Content of review 1, reviewed on January 20, 2015

Maudhoo and Norgren report the generation, analysis and deposition of deep sequencing data derived from mRNA from four primary chimpanzee cell lines. This represents a significant addition to the amount of currently available chimpanzee transcriptome data and may prove valuable for completing annotation of the genome. I do, however, have some concerns about the initial manuscript:

  • Major Compulsory Revisions

  • The claim that the new data allowed identification of "1,906 genes that were not previously identified in the Ensembl annotation of the chimpanzee genome" is not clearly justified. It appears to be based on comparing a) the set of gene symbols found by aligning assembled transcripts to human RefSeq mRNAs with b) the set of gene symbols present in the Ensembl gene annotation. Unfortunately, "gene symbol" is not a stable identifier that can be used to unambiguously map genes between arbitrary versions of RefSeq and Ensembl. A more rigorous method for finding novel genes would be to align the assembled chimpanzee transcripts to the chimpanzee genome sequence and then check for the absence of an overlapping Ensembl gene annotation. Care should be taken to avoid artifacts due to ambiguous alignments and some representative examples or novel genes should be provided.

  • The method used to filter reads prior to de novo assembly (Transcriptome assembly - first paragraph) does not appear to be a standard approach used in the field. It is not clear to me how the reported filtering can "eliminate genomic contamination". The wording also suggests that reads were NOT filtered by quality scores, which is unusual. Unless these approaches can be clearly justified, it would be preferable to see the result of processing the data with a standard open source pipeline.

  • Minor Essential Revisions

  • Details on RNA-seq library construction method should be provided.

  • The manuscript states that there are "17,030 unique genes" in the Ensembl CHIMP 2.1.4 annotation, but according to the Ensembl website there are currently 18,759 "coding genes" in this annotation version. This apparent discrepancy should be resolved.
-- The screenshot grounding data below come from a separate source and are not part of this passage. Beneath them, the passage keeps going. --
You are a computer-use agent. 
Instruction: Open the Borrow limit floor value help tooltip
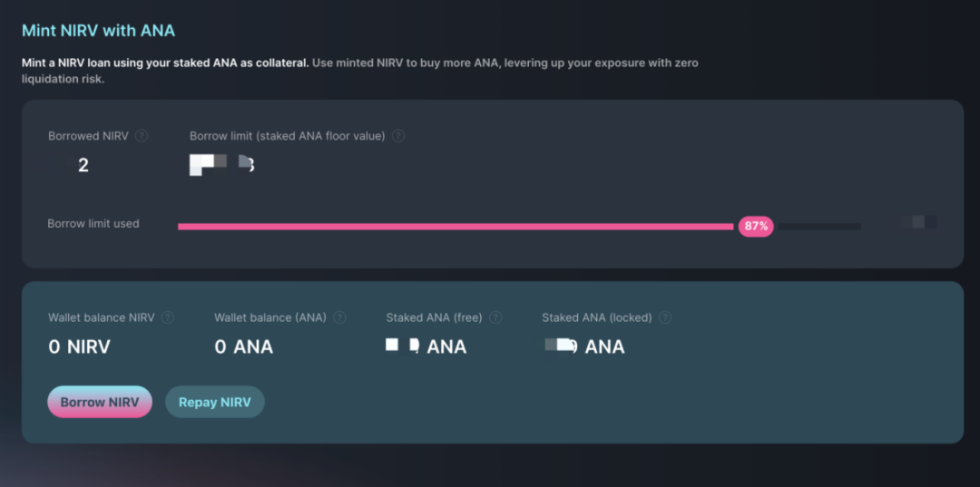point(398,136)
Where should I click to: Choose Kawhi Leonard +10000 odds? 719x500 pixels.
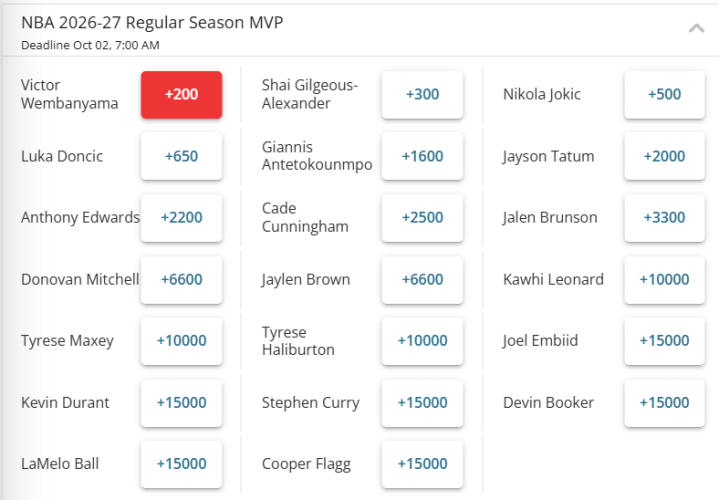click(664, 279)
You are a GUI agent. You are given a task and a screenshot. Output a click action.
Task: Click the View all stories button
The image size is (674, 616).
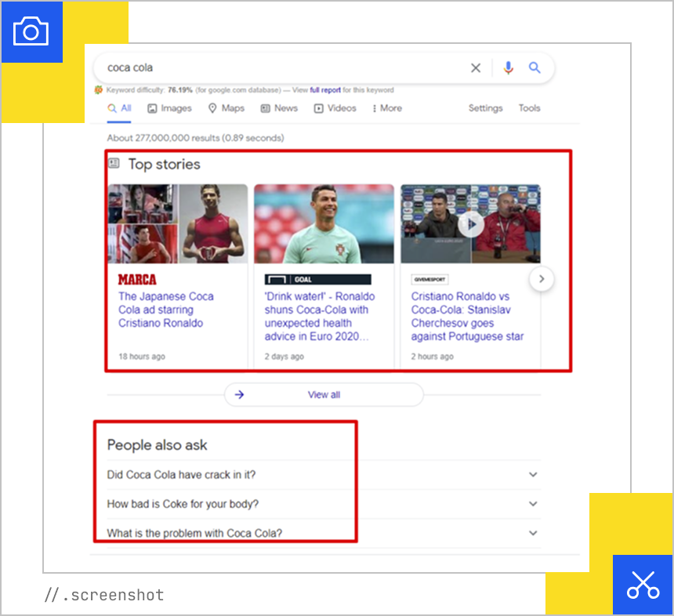(x=324, y=395)
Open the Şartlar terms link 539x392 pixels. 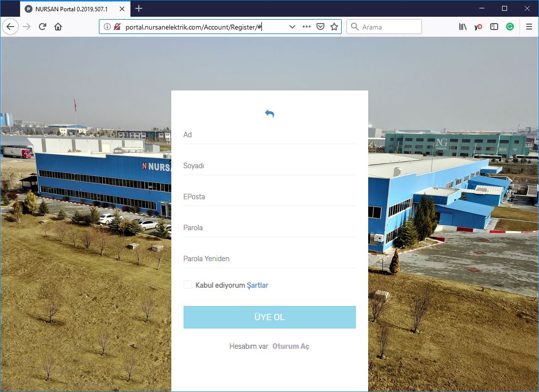click(x=257, y=285)
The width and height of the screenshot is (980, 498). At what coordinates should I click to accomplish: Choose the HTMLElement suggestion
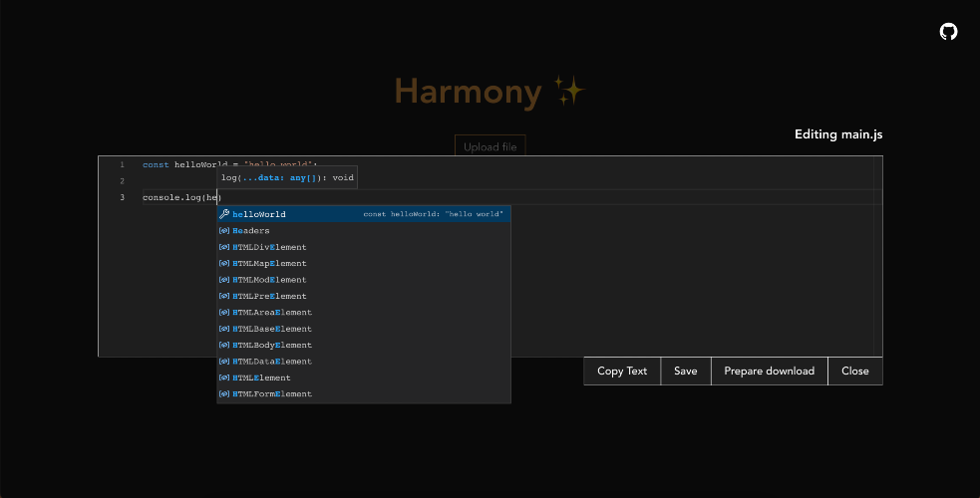[261, 378]
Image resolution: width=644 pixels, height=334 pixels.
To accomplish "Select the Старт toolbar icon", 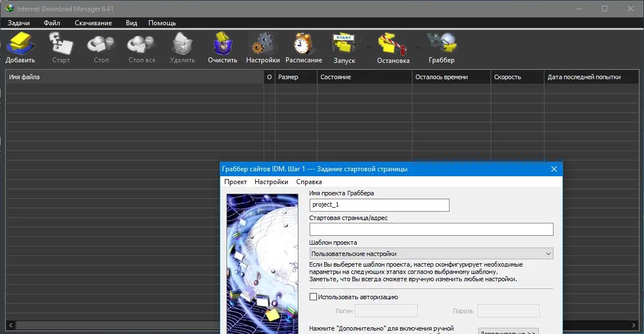I will click(61, 46).
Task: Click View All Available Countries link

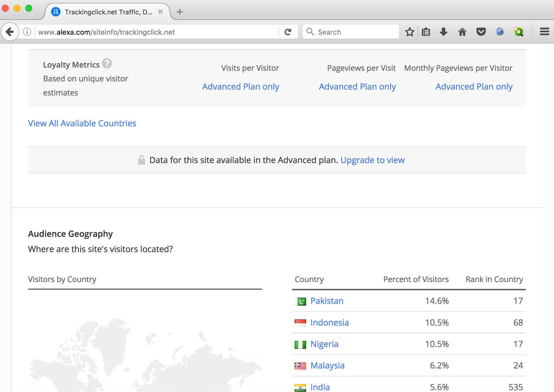Action: pos(82,123)
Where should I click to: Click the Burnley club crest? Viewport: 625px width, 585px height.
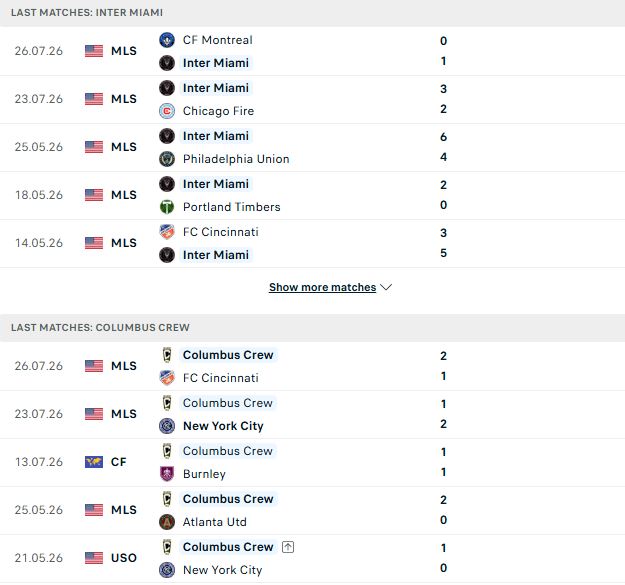167,474
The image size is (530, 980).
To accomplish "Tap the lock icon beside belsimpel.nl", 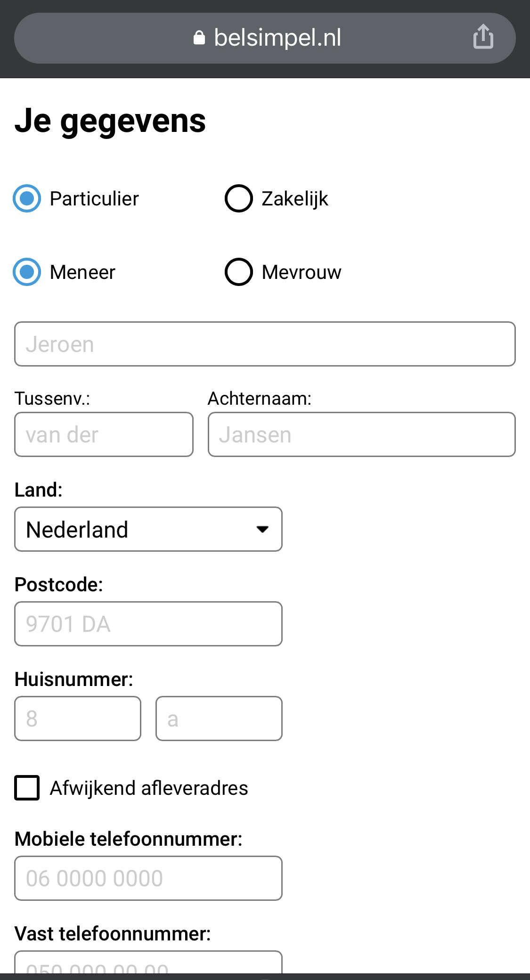I will [199, 38].
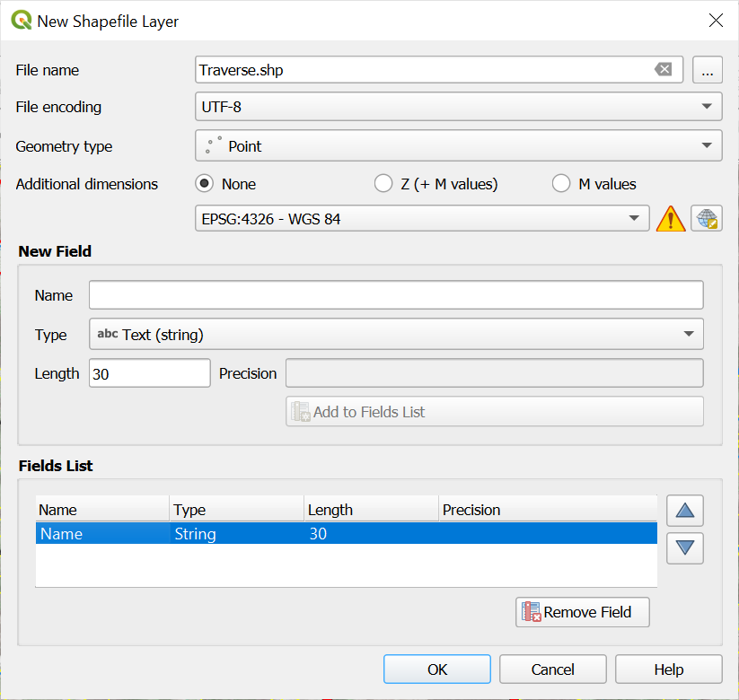The height and width of the screenshot is (700, 739).
Task: Click the New Field Name input box
Action: pos(395,295)
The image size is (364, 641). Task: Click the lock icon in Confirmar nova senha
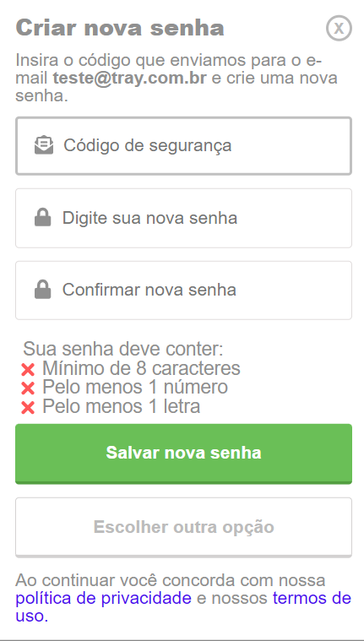(43, 290)
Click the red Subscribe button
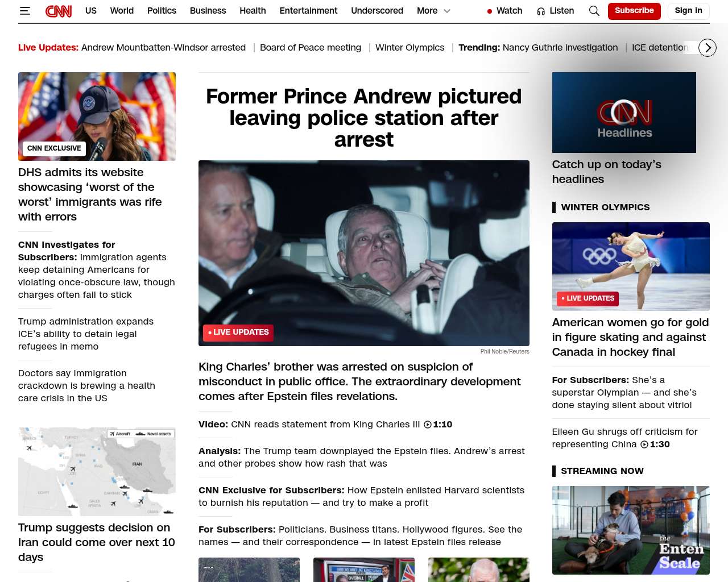The width and height of the screenshot is (728, 582). click(x=634, y=11)
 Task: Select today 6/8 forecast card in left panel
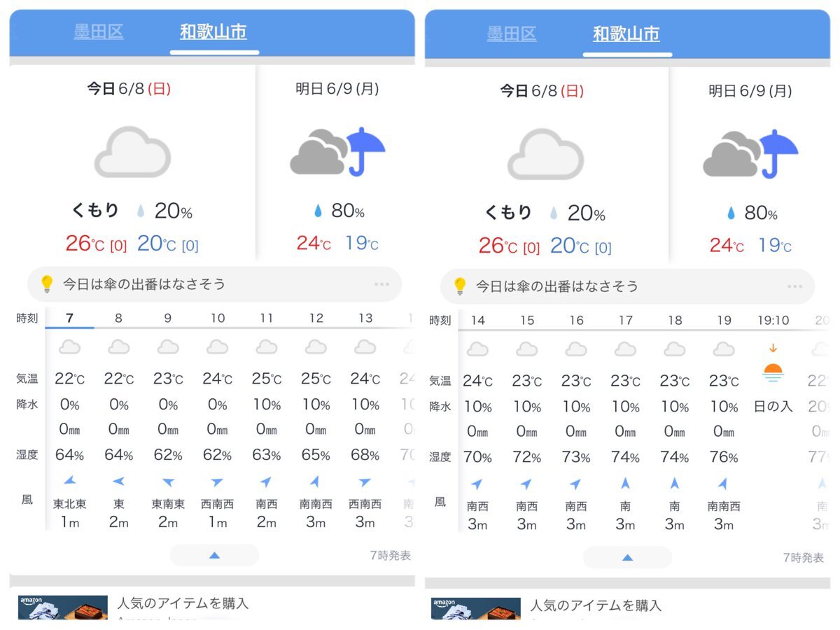pos(132,165)
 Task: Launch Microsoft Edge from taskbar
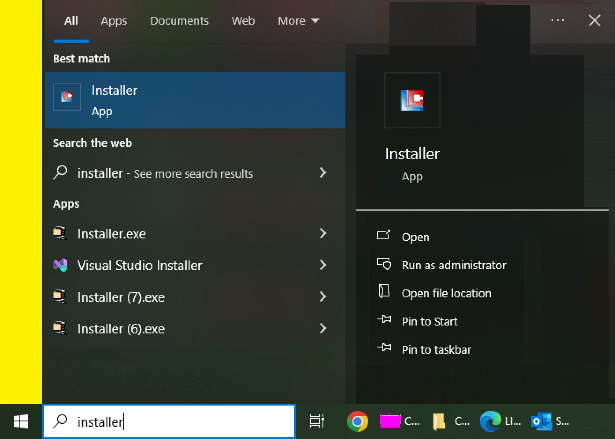point(490,421)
  • The Figure Legend refers to "marmoset" genes instead of chimpanzee.

Discretionary Revisions

  1. In 2nd paragraph of the Background section, it would be appropriate to also acknowledge the work that WUGSC and their collaborators have done to update genome assembly after the publication of the initial draft.

Level of interest An article of importance in its field Quality of written English Acceptable Statistical review No, the manuscript does not need to be seen by a statistician. Declaration of competing interests I declare that I have no competing interests

Source

    © 2015 the Reviewer (CC BY 4.0 - source).

Content of review 2, reviewed on March 21, 2015

The authors have adequately addressed all of my previous concerns.

The data will clearly be a valuable resource for the scientific community. To maximize its impact, I would strongly encourage the authors to work with UCSC Genome Browser, RefSeq and/or Ensembl maintainers to make the data readily available on the public browsers (but this should obviously not be a condition of publication). Level of interest An article of importance in its field Quality of written English Acceptable Statistical review No, the manuscript does not need to be seen by a statistician. Declaration of competing interests I declare that I have no competing interests

Source

    © 2015 the Reviewer (CC BY 4.0 - source).

References

    D., M. M., D., M. J., Jr., N. R. B. 2015. De novo assembly of the chimpanzee transcriptome from NextGen mRNA sequences. GigaScience.